▶ **Directions for this task**
Pick out each line in the entries below that contains the word "screenshot". Case counts.

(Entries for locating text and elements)
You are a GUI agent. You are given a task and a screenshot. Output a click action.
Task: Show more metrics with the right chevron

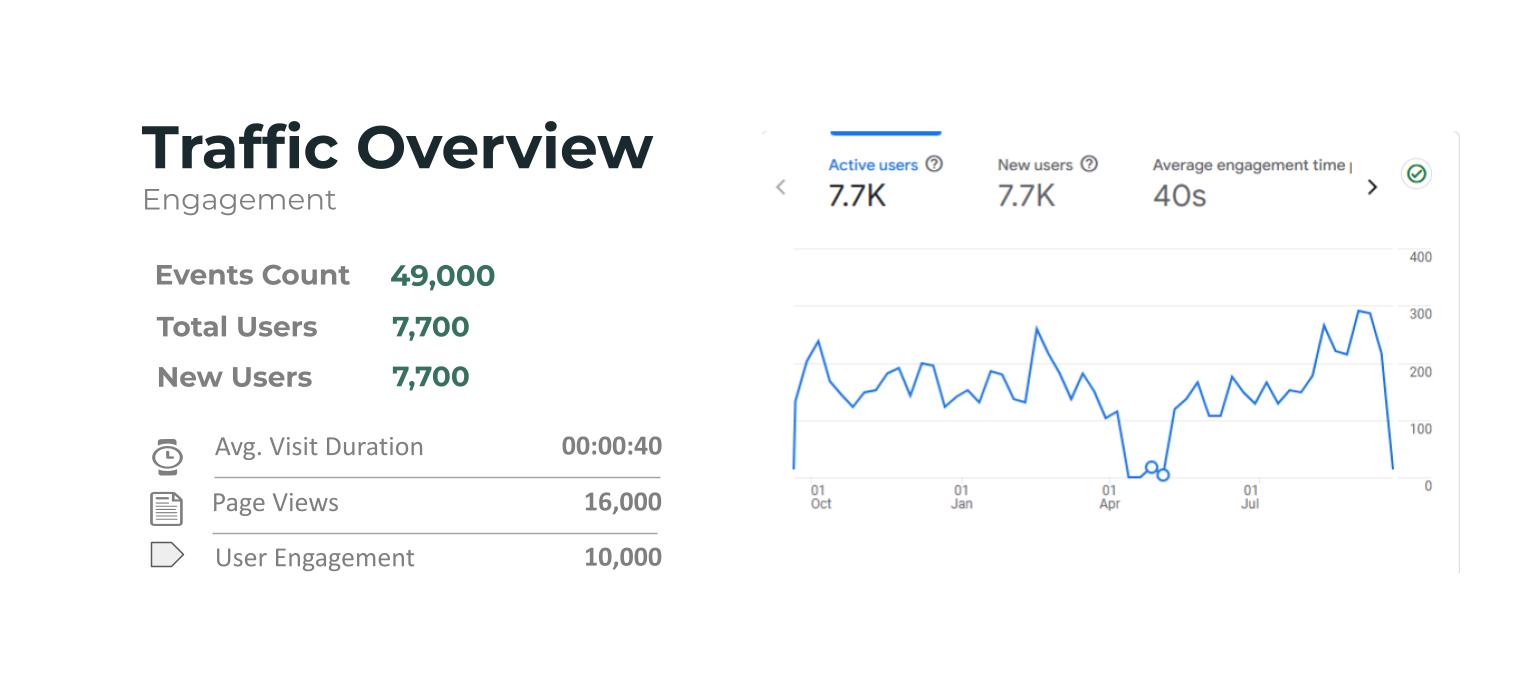1372,187
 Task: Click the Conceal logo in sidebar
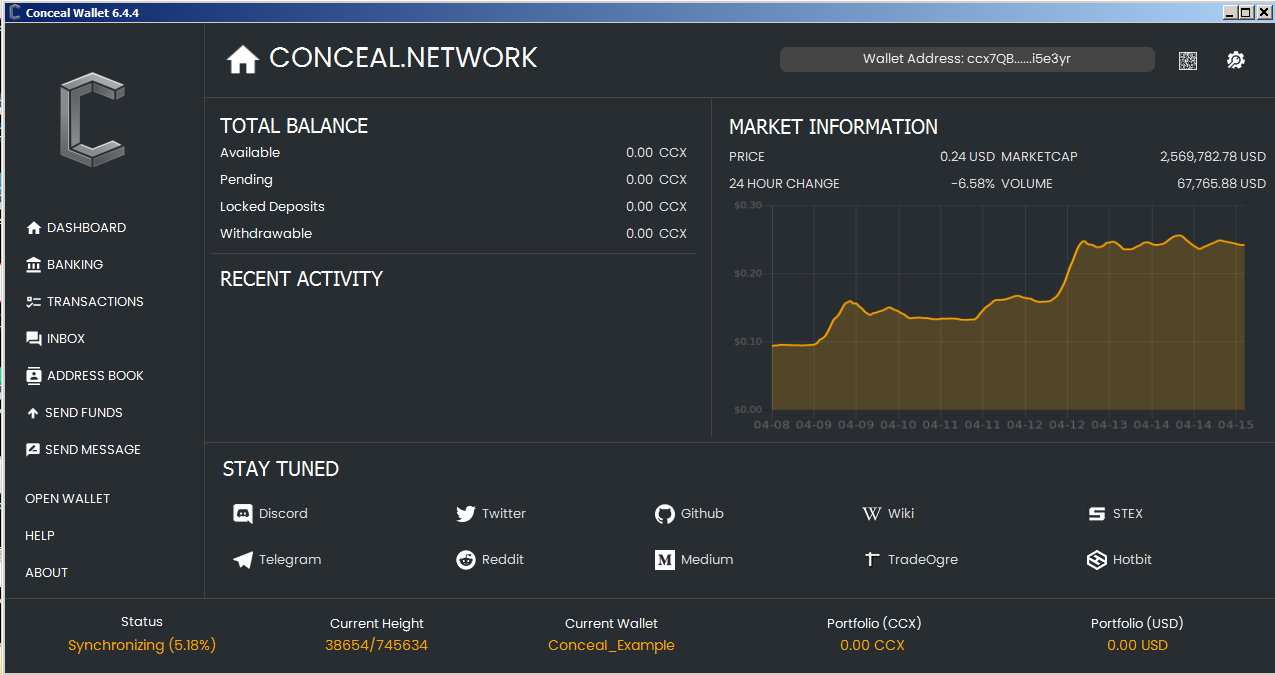tap(92, 119)
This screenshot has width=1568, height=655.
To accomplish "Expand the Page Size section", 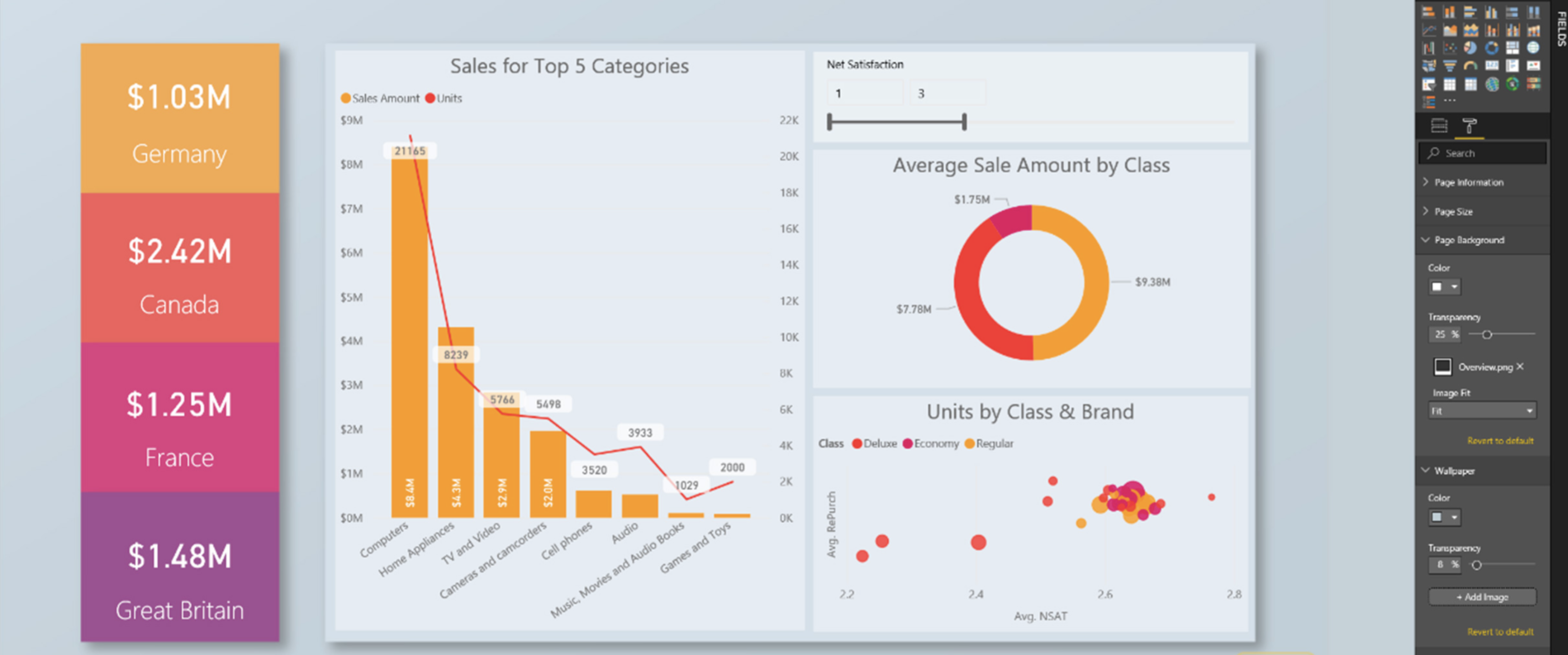I will [x=1453, y=212].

▶ **The result**
You are a GUI agent. You are given a task and a screenshot. Output a click action.
This screenshot has width=1568, height=655.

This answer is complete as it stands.